Exercise aim: Only the text of the records belongs in the answer, copied exactly, with every picture omitted.
== Segment start ==
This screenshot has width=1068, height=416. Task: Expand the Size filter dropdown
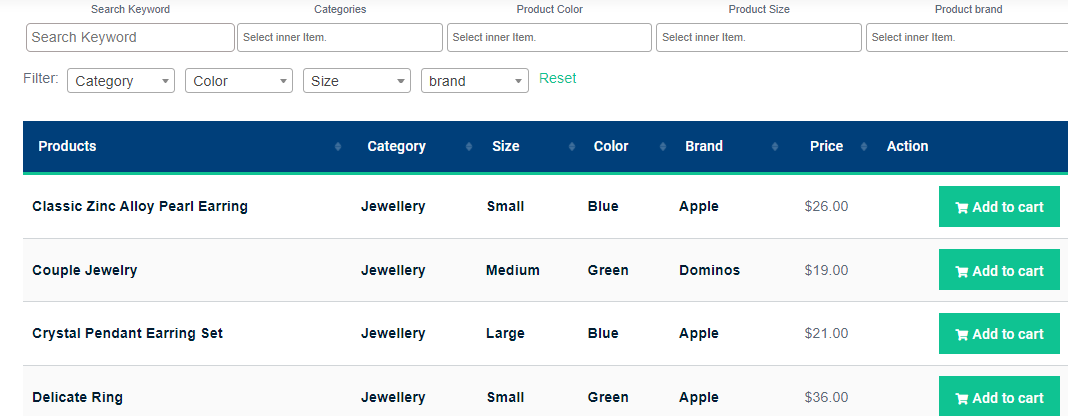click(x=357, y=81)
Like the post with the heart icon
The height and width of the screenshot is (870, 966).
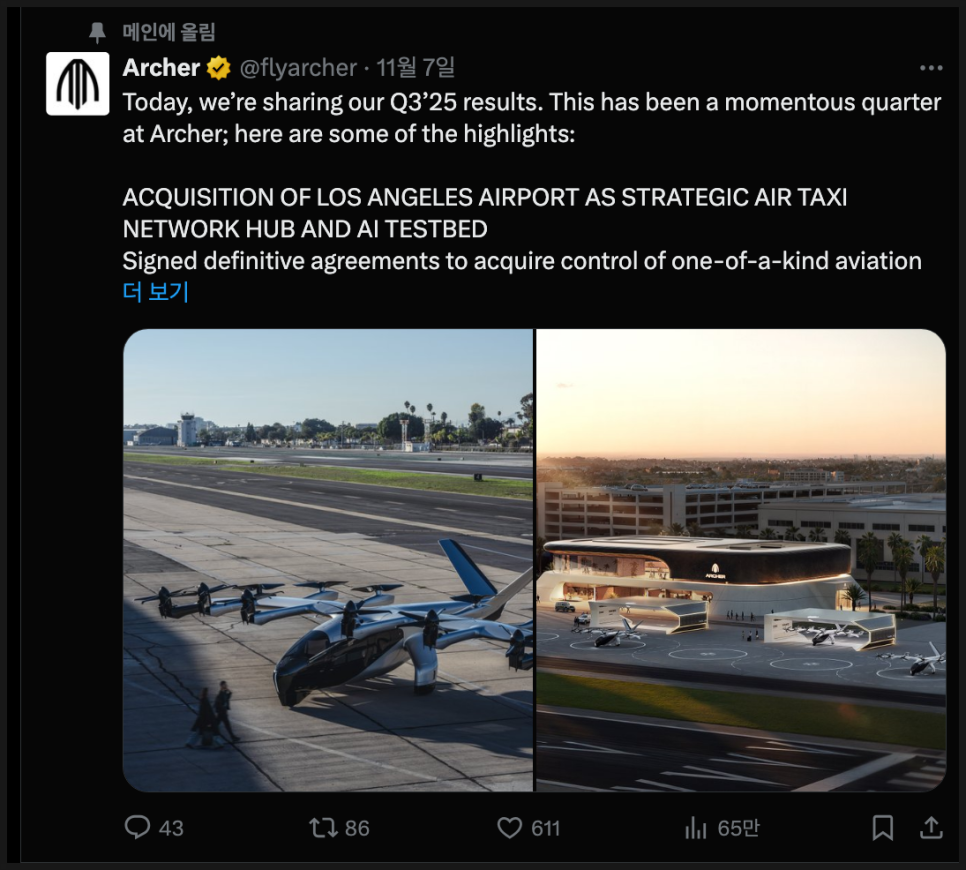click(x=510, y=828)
== Segment end ==
Reply to the exercise:
This screenshot has width=1068, height=416. Task: Expand the Size filter dropdown
click(x=357, y=81)
Like the post with the heart icon
The height and width of the screenshot is (870, 966).
click(x=510, y=828)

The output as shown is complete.